-- begin DATA TO PROCESS --

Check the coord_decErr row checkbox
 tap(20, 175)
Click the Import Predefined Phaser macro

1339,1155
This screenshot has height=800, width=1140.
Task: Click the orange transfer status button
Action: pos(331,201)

-- end DATA TO PROCESS --

TASK REQUIREMENTS: Count the lines in the listing that contain the string "Click". Case counts, and your reply should be only the number.

RESPONSE: 2